Fue tras aquellas conquistas que las cosas iban a cambiar todavía más drásticamente y en breve, como bien a
las claras vi en la desbocada y desquiciada Gharnata, auténtico campo de
batalla entre fanáticos partidarios de un baño de sangre en defensa de una
cultura y un modo de vida ya en creciente degeneración, regada con el odio y la
venganza y atizada por los ulemas aulladores (como gustaba llamarlos a Sahid, mi maestro e Imam de Salawbinya),
y defensores de una rendición honrosa ante aquellos cristianos venidos de
múltiples ciudades del mundo de la Cristiandad, ansiosos de botín y carne amparados como estaban por su
Santa Iglesia.
Sí, lo tenía decidido.
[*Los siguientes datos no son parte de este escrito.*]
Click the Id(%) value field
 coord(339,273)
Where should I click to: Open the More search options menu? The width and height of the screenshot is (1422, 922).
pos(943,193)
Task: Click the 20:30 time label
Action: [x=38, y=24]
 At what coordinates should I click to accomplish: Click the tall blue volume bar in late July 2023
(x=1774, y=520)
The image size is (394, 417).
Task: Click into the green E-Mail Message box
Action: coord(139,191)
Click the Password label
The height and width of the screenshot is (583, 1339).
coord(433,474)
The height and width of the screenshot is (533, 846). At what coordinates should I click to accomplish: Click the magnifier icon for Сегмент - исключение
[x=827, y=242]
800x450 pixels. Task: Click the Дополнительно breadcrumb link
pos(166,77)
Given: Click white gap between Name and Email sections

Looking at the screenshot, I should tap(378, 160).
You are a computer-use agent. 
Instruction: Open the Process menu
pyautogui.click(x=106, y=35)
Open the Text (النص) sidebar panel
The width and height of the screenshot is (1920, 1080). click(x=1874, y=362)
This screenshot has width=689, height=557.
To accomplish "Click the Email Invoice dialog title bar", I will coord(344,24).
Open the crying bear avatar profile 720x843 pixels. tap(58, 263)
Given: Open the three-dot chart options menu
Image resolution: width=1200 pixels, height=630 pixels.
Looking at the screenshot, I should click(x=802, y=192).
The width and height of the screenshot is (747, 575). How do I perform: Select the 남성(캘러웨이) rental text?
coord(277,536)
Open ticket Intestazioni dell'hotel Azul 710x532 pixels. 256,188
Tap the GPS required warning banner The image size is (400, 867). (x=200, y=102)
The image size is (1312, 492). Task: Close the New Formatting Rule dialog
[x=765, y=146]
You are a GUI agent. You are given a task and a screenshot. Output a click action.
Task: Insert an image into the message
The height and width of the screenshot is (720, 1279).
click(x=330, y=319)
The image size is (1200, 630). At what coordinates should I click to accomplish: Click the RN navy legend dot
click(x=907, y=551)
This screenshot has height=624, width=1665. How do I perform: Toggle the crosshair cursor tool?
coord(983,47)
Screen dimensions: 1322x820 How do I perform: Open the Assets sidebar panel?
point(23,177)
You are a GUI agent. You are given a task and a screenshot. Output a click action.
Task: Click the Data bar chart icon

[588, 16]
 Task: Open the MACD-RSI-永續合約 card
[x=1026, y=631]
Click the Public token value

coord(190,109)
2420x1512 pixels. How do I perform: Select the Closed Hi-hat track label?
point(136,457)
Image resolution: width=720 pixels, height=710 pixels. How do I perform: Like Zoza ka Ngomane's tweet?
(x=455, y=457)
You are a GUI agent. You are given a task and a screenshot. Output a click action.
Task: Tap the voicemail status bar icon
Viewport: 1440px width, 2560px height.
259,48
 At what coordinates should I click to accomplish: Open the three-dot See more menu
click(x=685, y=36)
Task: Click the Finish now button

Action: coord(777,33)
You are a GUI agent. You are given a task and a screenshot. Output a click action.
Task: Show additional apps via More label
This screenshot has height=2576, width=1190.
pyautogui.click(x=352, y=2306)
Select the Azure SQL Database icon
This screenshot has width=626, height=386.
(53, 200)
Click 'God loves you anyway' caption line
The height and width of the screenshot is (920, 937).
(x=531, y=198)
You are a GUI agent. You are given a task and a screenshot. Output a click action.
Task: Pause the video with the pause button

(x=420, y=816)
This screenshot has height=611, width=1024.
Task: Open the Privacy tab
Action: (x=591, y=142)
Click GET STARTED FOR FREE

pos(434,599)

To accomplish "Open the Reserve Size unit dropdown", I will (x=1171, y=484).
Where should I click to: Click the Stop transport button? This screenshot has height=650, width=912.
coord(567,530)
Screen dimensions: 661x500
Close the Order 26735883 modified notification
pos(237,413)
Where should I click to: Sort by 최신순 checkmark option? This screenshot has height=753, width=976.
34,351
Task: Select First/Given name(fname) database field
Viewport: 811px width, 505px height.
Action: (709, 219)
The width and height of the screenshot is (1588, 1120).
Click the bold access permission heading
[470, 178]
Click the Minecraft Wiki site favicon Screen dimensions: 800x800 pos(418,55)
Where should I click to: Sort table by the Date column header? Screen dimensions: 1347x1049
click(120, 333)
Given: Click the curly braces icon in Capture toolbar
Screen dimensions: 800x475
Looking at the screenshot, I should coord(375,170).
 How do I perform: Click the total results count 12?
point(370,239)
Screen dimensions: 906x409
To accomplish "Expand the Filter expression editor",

Subiría en uno de esos pequeños barcos para
ir al lugar del que le habló Ibrahim. Una pequeña alquería situada en un valle
estrecho, perdida entre dos montañas. Con pocas casas y cortas distancias
paralizada eternamente entre el otoño y la primavera y habitada apaciblemente
por viejos agricultores y tenaces pescadores, entre las lomas de tonalidades
entre pardas y oliváceas y el manto azul cobalto de nuestro Bahr al-bur'aan, coronada por
la zawiyya del viejo sabio venerado desde donde contemplar los plácidos baños
de la luna en el mar... lejos de las leyes de los hombres...”.